Hikmah Di Balik Derita

Tidaklah kita ragu barang sedikitpun bahwa Allah adalah Dzat Yang Maha Bijaksana, tidak sedikit pun Allah menganiaya hamba-Nya. Allah ta’ala berfirman (yang artinya),“Benar-benar Kami akan menguji kalian dengan sedikit rasa takut, kelaparan, serta kekurangan harta, lenyapnya nyawa, dan sedikitnya buah-buahan. Dan berikanlah kabar gembira bagi orang-orang yang sabar. Yaitu orang-orang yang apabila tertimpa musibah mereka mengatakan, ‘Sesungguhnya kami ini adalah milik Allah, dan kami juga akan kembali kepada-Nya’. Mereka itulah orang-orang yang mendapatkan pujian dari Rabb mereka dan curahan rahmat. Dan mereka itulah orang-orang yang diberikan petunjuk.” (QS. al-Baqarah: 155-157)

Rasulullah shallallahu ‘alaihi wa sallam bersabda, “Apabila Allah menghendaki kebaikan pada diri seorang hamba maka Allah akan menyegerakan hukuman baginya di dunia.

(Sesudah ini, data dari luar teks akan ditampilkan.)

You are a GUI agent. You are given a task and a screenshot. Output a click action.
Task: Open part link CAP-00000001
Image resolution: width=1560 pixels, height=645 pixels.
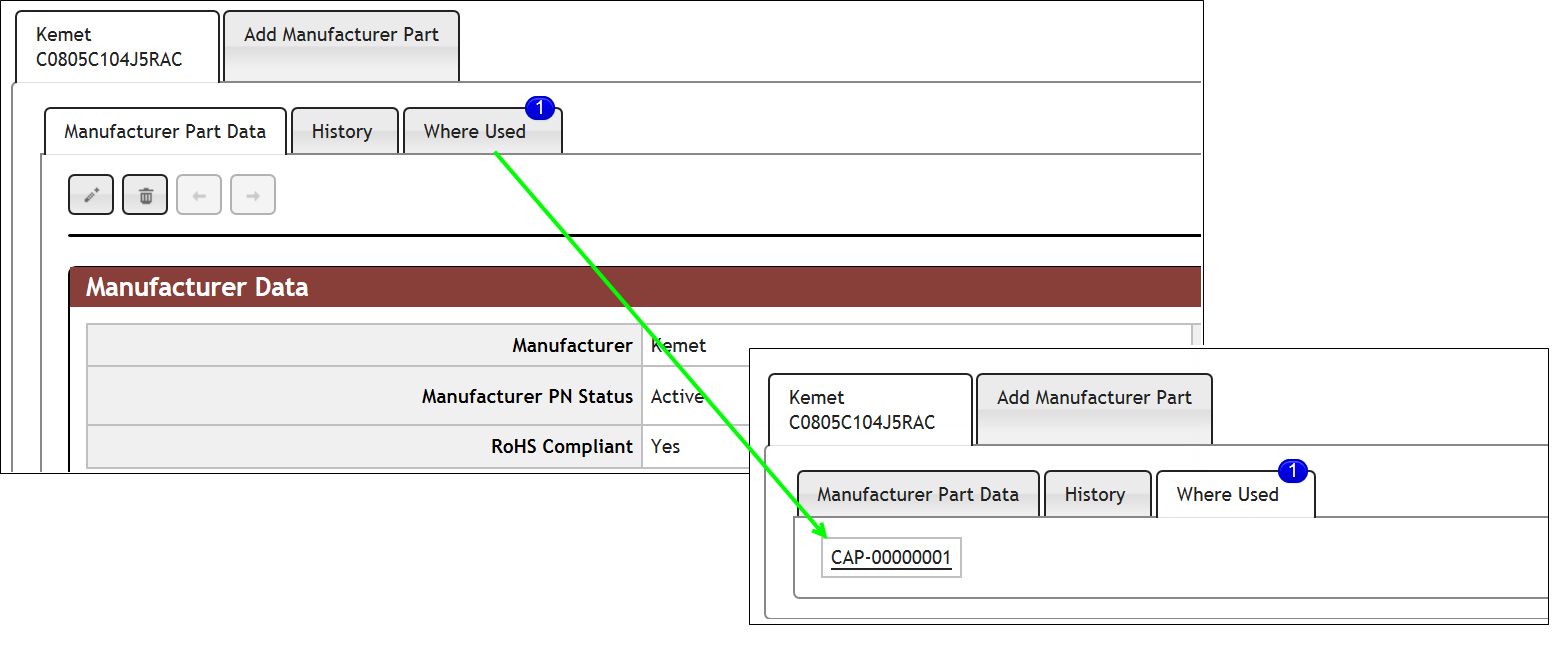[890, 557]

Dan apabila Allah menghendaki keburukan bagi hamba-Nya maka Allah akan menunda hukuman atas dosanya itu sampai pada hari kiamat nanti hukuman itu baru akan ditunaikan.” (HR. Tirmidzi, disahihkan al-Albani dalam Shahih al-Jami’ [308]).

Hadits di atas menunjukkan kepada kita bahwa cobaan/musibah yang menimpa orang-orang yang beriman merupakan salah satu tanda kebaikan baginya selama hal itu tidak menyebabkan dia meninggalkan kewajiban atau terjatuh dalam keharaman. Di sisi lain, semestinya seseorang merasa khawatir atas kenikmatan dan kesehatan yang selama ini senantiasa dia rasakan. Sebab boleh jadi itu adalah istidraj/bentuk penundaan hukuman baginya, sementara dia tahu betapa banyak maksiat yang telah dilakukannya, wal ‘iyadzu billah. Hadits ini juga menunjukkan wajibnya berprasangka baik kepada Allah atas segala musibah yang menimpa. Perlu diingat pula bahwa pemberian Allah kepada seseorang tidak selalu menjadi bukti bahwa Allah meridhainya. Contohnya, orang yang setiap kali hendak minum khamr (minuman keras, narkotika dsb) kemudian dia selalu mendapatkan kemudahan untuk mendapatkannya. Hal itu bukanlah bukti bahwa Allah meridhai hal itu untuknya (disarikan dari al-Jadid fi Syarhi Kitab at-Tauhid, hal. 275 dengan sedikit perubahan dan penambahan)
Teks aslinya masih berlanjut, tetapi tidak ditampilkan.